For Fisher, capitalism is a cybernetic system: whatever resistance people set against it gets absorbed and turned to its reinforcement. It runs on feedback loops that keep it churning, and it generates the myths that make it seem the only natural order. Drawing on Lacan by way of Žižek, he shows how its ideology works — a symbolic order that makes people apathetic to its violence. Where Marx held that ideology conceals reality, Žižek finds that it instead makes people cynical: they don’t care what happens. But there are occasional glimpses that provoke visceral horror — Lacan’s “Real,” surfacing in the climate crisis, in mental health, in decentralized bureaucracy. Capitalism deploys these to shore up the symbolic order, through marketing techniques like greenwashing and the privatization of problems like stress; yet Fisher argues those same eruptions of the Real could be turned against it.

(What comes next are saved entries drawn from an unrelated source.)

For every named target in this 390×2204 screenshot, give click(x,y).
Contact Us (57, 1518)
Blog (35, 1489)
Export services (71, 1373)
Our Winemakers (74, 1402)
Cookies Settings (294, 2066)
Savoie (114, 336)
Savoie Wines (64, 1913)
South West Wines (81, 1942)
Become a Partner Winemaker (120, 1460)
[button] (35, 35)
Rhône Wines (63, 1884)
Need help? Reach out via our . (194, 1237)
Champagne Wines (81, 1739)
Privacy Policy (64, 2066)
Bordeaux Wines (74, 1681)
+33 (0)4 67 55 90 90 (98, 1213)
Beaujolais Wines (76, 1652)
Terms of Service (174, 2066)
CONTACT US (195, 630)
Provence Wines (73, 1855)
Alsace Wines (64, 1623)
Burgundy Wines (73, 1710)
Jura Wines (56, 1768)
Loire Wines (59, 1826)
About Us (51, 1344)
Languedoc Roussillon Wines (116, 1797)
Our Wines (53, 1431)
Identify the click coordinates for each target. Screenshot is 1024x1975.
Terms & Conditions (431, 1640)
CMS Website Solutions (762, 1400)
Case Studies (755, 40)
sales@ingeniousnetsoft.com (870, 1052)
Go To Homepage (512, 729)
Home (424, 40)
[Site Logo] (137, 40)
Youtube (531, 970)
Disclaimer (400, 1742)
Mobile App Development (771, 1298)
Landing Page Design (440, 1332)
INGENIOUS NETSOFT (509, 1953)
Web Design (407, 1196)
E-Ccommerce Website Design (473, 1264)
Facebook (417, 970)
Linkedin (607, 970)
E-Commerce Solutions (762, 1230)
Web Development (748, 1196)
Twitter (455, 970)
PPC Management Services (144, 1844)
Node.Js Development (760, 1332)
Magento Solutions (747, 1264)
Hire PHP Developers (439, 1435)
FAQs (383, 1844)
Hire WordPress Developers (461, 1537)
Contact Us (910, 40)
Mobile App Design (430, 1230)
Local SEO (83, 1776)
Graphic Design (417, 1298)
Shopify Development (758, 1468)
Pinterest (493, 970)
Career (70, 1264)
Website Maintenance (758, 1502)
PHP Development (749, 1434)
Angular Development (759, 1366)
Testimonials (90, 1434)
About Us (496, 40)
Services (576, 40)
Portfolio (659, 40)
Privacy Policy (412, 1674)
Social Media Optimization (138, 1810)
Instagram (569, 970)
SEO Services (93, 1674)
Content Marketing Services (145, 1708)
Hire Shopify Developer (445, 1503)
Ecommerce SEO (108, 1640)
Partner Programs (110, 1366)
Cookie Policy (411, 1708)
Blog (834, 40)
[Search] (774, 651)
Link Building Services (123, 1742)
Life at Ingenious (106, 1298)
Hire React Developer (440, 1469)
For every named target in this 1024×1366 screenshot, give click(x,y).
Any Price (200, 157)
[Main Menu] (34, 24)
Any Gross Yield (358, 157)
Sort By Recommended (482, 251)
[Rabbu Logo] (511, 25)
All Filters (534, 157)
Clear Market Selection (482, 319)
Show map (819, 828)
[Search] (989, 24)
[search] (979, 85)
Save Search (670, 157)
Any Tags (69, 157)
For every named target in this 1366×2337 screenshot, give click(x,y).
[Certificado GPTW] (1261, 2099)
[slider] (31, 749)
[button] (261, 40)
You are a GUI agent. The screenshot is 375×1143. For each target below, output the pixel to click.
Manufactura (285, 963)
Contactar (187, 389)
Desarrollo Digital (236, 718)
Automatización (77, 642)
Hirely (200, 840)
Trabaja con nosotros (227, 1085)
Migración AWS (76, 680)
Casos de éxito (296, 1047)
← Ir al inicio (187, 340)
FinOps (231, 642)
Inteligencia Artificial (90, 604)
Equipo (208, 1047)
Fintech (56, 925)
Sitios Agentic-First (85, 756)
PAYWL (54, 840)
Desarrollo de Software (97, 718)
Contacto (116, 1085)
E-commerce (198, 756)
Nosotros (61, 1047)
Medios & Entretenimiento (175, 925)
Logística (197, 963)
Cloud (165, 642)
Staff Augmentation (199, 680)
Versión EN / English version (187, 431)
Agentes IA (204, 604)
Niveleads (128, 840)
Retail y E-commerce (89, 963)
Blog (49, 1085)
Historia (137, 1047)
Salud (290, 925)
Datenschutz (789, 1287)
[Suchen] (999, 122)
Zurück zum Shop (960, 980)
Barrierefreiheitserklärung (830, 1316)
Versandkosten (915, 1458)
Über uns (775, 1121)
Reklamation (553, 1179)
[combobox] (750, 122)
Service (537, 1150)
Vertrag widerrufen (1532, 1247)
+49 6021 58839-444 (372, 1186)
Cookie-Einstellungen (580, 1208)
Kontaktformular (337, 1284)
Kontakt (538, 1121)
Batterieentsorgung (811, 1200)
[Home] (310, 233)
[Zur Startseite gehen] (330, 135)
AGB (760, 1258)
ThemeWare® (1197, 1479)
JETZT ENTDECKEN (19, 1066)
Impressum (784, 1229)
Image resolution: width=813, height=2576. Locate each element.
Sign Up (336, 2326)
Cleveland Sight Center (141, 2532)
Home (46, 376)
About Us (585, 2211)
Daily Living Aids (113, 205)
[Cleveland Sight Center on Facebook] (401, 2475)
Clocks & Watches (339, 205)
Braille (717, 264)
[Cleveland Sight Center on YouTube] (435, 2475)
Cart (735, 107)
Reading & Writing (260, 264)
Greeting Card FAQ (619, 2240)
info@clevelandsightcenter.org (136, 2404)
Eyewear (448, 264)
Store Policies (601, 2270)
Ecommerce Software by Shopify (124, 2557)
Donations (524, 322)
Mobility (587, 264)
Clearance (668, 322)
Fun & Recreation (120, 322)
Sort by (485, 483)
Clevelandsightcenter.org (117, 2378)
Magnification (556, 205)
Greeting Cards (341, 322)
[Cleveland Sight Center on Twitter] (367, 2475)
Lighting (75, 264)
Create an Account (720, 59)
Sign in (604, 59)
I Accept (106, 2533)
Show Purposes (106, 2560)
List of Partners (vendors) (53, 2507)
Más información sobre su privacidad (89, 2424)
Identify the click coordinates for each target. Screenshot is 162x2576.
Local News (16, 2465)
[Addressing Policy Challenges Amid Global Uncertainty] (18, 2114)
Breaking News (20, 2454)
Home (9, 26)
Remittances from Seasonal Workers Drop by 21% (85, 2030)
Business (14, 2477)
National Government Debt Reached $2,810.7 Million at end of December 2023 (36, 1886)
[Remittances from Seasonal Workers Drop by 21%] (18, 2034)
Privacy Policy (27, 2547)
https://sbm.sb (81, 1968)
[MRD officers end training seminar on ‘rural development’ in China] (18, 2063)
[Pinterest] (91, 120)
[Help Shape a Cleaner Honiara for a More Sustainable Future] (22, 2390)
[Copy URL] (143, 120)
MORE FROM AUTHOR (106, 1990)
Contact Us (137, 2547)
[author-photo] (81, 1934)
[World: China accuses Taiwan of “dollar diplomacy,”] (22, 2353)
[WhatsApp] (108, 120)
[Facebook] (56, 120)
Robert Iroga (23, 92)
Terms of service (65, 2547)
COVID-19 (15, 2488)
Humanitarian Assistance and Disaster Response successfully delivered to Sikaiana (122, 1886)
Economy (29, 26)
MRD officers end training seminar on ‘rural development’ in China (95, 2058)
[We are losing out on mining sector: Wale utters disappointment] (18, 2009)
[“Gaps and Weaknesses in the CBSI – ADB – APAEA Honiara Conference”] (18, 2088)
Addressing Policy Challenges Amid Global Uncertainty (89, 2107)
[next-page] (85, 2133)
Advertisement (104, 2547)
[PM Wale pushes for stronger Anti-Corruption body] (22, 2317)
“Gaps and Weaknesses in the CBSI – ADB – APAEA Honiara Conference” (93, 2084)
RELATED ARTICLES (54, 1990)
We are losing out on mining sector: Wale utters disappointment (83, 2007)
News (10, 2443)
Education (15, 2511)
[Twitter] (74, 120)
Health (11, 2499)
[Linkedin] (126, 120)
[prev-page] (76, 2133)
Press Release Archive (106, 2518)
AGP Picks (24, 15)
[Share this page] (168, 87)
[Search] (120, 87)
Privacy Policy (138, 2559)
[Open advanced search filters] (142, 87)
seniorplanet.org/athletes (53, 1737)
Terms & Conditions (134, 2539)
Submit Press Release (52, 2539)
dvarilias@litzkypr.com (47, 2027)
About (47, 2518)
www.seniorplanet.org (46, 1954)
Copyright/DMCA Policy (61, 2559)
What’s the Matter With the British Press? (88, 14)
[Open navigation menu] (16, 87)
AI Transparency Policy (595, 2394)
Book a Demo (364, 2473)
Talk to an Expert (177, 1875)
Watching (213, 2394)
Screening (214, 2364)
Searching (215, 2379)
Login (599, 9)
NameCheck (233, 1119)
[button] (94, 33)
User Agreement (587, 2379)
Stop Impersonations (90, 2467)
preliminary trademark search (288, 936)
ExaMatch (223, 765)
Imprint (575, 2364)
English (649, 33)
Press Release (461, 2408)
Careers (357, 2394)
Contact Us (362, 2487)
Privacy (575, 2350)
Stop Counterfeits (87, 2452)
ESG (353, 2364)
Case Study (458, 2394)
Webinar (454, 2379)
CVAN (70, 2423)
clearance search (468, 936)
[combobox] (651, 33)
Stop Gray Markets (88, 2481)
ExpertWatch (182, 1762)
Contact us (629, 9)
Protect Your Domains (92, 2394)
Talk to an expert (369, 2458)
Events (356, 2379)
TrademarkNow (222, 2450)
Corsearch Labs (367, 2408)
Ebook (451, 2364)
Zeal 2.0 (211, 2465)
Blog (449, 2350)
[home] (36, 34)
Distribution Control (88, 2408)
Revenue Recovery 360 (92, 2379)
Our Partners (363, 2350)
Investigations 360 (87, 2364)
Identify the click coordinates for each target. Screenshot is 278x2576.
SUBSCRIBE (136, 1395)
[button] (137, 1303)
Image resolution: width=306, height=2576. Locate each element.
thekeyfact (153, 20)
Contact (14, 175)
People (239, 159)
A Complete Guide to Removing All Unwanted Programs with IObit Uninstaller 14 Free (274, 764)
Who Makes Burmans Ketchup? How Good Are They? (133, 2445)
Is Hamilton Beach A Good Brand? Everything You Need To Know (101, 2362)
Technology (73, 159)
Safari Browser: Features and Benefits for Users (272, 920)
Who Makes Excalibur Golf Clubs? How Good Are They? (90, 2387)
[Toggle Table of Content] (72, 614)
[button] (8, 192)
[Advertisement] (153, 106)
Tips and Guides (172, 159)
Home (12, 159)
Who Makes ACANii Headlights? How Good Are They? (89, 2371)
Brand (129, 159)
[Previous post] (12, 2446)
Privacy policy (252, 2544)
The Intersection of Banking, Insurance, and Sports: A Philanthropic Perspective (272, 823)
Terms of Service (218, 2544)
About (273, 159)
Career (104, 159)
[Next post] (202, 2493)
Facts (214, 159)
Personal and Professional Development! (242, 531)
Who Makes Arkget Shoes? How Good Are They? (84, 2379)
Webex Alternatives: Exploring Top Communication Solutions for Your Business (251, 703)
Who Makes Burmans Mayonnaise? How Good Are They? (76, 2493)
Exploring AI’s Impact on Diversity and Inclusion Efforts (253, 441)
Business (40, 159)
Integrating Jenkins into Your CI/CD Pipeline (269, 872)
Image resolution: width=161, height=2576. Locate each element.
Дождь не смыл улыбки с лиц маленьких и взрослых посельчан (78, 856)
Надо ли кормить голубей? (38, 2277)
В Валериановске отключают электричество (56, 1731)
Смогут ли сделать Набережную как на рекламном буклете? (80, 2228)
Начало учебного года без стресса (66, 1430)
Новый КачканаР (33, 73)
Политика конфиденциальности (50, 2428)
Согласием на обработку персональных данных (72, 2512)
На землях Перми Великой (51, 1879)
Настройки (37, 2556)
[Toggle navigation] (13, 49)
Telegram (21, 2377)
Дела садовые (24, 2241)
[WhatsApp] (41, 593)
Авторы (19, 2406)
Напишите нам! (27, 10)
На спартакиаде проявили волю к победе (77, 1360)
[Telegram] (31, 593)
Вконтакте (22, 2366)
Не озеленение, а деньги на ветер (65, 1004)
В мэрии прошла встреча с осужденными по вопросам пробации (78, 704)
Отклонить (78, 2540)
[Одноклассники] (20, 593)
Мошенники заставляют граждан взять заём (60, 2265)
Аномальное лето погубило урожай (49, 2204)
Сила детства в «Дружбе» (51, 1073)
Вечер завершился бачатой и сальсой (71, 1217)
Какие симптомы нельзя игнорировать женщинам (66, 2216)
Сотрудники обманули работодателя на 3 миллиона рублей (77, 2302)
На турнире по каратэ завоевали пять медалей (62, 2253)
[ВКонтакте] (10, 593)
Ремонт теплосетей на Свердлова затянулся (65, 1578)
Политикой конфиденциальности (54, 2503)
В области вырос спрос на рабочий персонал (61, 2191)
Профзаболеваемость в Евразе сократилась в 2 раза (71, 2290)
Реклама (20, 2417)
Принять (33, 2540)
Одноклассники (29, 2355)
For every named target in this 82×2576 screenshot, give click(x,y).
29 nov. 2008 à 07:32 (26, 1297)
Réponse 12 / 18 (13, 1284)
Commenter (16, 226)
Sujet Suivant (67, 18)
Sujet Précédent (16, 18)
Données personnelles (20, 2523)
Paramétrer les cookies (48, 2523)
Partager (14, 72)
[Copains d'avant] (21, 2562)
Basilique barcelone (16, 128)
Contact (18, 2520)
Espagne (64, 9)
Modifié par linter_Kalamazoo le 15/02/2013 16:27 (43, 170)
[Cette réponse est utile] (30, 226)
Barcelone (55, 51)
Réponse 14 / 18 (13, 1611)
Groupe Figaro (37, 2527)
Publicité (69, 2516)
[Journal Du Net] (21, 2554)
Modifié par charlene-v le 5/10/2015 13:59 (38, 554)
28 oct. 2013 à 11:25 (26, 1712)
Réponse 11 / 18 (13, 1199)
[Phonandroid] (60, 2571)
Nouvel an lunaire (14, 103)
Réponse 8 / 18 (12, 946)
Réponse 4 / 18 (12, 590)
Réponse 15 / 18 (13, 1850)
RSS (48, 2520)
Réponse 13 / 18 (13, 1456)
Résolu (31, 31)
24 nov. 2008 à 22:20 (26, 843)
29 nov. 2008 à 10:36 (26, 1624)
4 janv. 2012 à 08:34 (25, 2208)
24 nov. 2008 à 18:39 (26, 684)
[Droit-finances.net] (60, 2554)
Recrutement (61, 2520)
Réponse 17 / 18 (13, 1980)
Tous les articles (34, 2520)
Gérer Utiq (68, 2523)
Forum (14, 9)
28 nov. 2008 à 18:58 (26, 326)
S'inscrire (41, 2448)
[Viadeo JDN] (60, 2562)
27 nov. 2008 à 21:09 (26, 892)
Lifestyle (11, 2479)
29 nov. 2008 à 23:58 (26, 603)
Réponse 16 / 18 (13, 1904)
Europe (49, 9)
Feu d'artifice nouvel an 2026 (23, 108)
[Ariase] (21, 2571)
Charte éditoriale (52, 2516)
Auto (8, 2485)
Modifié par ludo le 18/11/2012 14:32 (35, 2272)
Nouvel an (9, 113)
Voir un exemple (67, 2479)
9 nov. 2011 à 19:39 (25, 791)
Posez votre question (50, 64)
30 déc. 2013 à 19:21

Rather than wind the clock back to pre-capitalist arrangements, Fisher urges us to build on the systems capitalism has made — which makes his argument, characteristically for the CCRU, accelerationist. The more the Left can use the decentralization capitalism developed, the better it can fight it.
When I read this years ago, I half-took Fisher for a defeatist. I couldn’t grasp what he meant, and his all-pervasive picture of capitalism — like a London smog choking all of us — seemed to leave no way out. Re-reading it, I see how optimistic he actually is. He’s profoundly negative about the state of the world, but he’s one of the very few thinkers capable of seriously imagining what a twenty-first-century, post-capitalist system might look like. Make no mistake: capitalism killed him in 2017 for his ability to threaten it.